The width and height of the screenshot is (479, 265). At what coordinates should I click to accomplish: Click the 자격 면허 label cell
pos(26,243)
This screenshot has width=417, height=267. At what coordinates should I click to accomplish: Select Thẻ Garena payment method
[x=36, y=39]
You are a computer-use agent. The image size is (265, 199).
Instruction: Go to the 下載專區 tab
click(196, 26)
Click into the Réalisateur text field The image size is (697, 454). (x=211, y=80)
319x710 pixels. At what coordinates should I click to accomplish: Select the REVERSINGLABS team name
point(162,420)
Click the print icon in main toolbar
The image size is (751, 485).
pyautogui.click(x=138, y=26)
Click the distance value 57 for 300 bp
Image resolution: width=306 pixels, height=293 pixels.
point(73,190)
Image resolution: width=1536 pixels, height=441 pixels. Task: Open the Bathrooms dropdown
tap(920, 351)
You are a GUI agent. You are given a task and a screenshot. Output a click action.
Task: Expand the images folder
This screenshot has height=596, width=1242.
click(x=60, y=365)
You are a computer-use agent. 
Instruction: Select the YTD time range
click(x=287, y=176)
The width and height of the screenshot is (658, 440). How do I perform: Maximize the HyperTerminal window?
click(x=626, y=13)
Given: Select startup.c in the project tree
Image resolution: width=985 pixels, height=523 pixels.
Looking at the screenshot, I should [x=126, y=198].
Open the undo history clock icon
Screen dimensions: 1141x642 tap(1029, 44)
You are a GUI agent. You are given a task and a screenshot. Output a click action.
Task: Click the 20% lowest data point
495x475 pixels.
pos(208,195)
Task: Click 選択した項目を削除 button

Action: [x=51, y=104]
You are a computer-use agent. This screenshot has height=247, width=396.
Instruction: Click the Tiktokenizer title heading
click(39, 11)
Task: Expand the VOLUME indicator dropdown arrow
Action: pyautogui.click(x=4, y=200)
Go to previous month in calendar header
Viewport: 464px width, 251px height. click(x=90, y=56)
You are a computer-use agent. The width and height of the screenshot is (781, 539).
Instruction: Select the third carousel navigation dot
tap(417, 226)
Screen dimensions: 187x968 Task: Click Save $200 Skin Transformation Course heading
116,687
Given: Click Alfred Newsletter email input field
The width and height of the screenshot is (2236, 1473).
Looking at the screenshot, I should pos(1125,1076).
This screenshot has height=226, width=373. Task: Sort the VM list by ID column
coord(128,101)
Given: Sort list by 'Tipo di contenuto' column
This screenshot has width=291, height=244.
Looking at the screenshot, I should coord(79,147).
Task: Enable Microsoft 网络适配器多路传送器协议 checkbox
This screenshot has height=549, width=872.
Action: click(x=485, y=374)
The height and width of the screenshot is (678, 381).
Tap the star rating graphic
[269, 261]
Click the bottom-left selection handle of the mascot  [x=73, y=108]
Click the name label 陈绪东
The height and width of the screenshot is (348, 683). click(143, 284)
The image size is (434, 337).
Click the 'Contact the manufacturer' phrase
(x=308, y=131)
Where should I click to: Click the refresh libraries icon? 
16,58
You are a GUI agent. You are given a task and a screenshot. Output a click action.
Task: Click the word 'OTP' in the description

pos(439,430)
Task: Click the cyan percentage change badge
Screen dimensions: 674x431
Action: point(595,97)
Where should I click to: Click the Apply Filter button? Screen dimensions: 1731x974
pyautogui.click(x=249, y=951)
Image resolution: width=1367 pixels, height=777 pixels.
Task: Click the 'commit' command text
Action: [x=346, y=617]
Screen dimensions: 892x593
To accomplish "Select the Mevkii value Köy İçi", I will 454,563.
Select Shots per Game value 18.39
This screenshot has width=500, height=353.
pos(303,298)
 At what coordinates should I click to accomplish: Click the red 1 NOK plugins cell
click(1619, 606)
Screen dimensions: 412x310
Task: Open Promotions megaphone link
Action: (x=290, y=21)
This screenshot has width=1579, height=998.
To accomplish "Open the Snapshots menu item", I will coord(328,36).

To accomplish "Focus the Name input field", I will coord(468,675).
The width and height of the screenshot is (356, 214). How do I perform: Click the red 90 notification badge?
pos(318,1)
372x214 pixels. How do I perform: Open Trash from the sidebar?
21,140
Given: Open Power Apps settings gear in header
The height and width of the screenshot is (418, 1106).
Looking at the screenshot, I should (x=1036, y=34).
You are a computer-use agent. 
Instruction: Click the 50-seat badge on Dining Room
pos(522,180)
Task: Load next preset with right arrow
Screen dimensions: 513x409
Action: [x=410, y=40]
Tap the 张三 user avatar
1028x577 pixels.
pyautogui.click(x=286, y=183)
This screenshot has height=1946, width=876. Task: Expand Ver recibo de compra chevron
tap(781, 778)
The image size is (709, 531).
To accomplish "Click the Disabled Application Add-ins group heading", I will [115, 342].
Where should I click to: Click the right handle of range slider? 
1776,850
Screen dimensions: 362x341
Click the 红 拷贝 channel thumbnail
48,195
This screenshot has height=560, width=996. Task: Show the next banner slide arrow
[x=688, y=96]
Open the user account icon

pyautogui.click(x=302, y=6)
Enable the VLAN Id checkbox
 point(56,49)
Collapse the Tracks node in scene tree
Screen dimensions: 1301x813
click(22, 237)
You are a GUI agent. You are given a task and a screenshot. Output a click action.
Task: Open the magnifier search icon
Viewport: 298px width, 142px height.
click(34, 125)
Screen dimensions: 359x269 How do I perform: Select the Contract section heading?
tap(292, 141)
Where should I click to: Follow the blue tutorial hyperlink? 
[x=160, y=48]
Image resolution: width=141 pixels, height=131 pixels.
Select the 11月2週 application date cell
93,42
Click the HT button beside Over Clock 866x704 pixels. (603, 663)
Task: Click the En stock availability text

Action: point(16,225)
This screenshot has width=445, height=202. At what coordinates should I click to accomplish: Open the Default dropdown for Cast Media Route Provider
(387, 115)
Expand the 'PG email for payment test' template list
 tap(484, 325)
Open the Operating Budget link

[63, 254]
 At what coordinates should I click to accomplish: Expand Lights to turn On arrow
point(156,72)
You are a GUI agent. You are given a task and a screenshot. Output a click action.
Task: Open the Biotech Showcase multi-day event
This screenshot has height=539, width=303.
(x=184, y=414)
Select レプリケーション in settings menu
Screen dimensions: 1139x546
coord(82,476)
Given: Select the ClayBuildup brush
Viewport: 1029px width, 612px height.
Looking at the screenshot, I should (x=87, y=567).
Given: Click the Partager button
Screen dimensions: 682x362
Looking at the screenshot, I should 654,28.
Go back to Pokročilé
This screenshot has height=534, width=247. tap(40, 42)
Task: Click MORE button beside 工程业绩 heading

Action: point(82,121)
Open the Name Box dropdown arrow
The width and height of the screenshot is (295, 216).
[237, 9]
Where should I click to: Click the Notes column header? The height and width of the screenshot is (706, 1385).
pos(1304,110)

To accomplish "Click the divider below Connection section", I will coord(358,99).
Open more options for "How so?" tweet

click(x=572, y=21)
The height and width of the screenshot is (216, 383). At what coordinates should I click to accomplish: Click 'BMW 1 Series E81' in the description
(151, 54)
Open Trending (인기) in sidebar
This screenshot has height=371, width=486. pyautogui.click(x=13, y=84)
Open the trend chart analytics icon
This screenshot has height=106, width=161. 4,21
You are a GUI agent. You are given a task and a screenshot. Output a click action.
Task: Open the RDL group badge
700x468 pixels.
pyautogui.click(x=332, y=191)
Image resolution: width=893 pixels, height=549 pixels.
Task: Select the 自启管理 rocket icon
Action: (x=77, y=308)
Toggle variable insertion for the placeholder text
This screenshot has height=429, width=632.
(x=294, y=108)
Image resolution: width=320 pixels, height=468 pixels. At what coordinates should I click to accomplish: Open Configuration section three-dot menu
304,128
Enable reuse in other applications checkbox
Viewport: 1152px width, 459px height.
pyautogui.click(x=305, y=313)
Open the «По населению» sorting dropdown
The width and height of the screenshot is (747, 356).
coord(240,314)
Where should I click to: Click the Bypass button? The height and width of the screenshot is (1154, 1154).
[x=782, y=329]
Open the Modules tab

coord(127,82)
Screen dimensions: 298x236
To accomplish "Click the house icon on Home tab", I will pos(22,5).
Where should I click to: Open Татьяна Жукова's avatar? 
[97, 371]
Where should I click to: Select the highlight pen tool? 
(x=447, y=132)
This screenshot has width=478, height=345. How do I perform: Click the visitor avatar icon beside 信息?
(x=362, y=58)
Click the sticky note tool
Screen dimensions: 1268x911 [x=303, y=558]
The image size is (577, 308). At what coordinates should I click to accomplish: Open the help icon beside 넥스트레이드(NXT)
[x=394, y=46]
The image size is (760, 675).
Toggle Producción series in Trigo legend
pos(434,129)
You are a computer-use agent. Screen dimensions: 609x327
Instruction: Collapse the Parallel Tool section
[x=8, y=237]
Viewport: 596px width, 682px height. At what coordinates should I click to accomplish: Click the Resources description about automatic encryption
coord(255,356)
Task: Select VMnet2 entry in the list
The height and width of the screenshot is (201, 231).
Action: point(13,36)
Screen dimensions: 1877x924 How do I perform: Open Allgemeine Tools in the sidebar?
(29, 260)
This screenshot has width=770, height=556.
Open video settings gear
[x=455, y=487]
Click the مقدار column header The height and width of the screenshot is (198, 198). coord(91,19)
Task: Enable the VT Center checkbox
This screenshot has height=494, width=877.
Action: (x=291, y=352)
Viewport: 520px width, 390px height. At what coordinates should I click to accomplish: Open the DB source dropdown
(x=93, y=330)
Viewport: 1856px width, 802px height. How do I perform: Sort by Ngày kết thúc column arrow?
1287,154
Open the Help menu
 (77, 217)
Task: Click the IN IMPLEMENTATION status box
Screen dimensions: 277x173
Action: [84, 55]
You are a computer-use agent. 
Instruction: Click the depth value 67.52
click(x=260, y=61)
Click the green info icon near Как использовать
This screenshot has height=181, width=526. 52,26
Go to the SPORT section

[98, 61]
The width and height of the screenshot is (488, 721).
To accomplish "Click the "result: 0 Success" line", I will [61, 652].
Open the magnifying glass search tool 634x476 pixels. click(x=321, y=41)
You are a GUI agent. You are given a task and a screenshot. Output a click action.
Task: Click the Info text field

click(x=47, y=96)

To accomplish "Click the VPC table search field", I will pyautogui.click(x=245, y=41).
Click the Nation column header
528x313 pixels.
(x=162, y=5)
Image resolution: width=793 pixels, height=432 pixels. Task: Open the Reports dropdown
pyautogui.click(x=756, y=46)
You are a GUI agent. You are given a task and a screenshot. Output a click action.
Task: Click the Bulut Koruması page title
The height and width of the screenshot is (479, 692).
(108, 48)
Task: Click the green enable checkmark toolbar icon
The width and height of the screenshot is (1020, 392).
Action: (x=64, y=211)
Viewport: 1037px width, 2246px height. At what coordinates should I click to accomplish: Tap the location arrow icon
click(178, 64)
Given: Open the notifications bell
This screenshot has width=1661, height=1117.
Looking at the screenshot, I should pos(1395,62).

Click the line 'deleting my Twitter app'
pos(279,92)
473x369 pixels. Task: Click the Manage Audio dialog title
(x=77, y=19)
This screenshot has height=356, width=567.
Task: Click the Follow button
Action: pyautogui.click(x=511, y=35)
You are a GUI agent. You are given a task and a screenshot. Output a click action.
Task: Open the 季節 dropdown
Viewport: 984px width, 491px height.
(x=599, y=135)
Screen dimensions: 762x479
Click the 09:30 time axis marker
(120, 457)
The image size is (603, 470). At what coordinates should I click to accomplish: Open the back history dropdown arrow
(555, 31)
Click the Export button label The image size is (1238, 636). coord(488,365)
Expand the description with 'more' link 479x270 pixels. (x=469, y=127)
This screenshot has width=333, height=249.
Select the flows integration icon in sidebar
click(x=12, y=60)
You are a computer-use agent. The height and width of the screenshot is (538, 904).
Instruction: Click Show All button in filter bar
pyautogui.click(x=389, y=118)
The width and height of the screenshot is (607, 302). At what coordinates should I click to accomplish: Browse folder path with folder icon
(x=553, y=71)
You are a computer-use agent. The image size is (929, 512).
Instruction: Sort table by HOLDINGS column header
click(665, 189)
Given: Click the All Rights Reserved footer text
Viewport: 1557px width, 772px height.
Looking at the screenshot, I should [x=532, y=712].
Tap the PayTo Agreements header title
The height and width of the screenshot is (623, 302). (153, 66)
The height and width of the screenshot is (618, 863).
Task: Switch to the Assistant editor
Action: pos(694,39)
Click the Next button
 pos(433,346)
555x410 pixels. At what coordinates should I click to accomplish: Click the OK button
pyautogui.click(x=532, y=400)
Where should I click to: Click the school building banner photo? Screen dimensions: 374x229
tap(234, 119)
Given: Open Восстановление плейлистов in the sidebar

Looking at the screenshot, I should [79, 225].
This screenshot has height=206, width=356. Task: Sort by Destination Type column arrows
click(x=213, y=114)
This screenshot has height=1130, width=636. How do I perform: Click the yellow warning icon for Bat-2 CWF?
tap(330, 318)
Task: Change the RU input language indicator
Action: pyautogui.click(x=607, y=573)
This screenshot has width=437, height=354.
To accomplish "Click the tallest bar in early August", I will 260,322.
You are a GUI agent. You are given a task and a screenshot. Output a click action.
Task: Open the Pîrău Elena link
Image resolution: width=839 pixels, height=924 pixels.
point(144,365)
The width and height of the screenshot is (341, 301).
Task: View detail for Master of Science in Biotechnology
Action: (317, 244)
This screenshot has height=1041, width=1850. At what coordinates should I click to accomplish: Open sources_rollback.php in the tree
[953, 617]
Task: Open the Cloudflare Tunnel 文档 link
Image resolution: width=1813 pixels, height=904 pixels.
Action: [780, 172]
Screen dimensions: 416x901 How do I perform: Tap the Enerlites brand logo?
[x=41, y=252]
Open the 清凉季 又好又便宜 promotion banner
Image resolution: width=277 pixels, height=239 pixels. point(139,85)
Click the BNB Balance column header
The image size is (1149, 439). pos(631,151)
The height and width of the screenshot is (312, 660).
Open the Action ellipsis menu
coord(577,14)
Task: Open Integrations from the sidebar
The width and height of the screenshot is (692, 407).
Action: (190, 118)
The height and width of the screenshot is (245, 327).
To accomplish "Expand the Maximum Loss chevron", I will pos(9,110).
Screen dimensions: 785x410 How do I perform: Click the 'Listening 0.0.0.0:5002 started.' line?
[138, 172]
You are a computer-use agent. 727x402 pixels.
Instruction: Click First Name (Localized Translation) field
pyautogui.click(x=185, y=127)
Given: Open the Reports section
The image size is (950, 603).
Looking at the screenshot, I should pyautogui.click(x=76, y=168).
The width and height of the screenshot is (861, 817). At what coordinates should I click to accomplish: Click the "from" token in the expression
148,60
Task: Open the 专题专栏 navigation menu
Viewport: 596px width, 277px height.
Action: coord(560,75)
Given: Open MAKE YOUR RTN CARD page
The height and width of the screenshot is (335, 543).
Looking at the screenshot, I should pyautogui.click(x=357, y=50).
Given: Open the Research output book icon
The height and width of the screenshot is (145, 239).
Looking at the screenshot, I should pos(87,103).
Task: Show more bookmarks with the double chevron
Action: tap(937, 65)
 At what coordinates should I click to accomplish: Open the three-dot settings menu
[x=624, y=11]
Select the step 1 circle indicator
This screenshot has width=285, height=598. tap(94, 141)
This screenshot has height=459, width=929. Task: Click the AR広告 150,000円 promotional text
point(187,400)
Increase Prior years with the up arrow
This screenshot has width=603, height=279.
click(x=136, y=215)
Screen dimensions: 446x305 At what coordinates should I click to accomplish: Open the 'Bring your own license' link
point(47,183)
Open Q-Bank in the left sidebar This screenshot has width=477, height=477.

┄┄┄┄┄┄┄┄┄┄┄┄┄┄┄┄┄┄┄┄

### TASK REQUIREMENTS
Copy word for word the stretch of entries above from the line that has "Screen dimensions: 277x173" through the line that has "Given: Open the notifications bell", both ends included, and nothing outside it.

### YOUR SOLUTION
Screen dimensions: 277x173
Action: [84, 55]
You are a computer-use agent. 
Instruction: Click the depth value 67.52
click(x=260, y=61)
Click the green info icon near Как использовать
This screenshot has height=181, width=526. 52,26
Go to the SPORT section

[98, 61]
The width and height of the screenshot is (488, 721).
To accomplish "Click the "result: 0 Success" line", I will [61, 652].
Open the magnifying glass search tool 634x476 pixels. click(x=321, y=41)
You are a GUI agent. You are given a task and a screenshot. Output a click action.
Task: Click the Info text field

click(x=47, y=96)

To accomplish "Click the VPC table search field", I will pyautogui.click(x=245, y=41).
Click the Nation column header
528x313 pixels.
(x=162, y=5)
Image resolution: width=793 pixels, height=432 pixels. Task: Open the Reports dropdown
pyautogui.click(x=756, y=46)
You are a GUI agent. You are given a task and a screenshot. Output a click action.
Task: Click the Bulut Koruması page title
The height and width of the screenshot is (479, 692).
(108, 48)
Task: Click the green enable checkmark toolbar icon
The width and height of the screenshot is (1020, 392).
Action: (x=64, y=211)
Viewport: 1037px width, 2246px height. At what coordinates should I click to accomplish: Tap the location arrow icon
click(178, 64)
Given: Open the notifications bell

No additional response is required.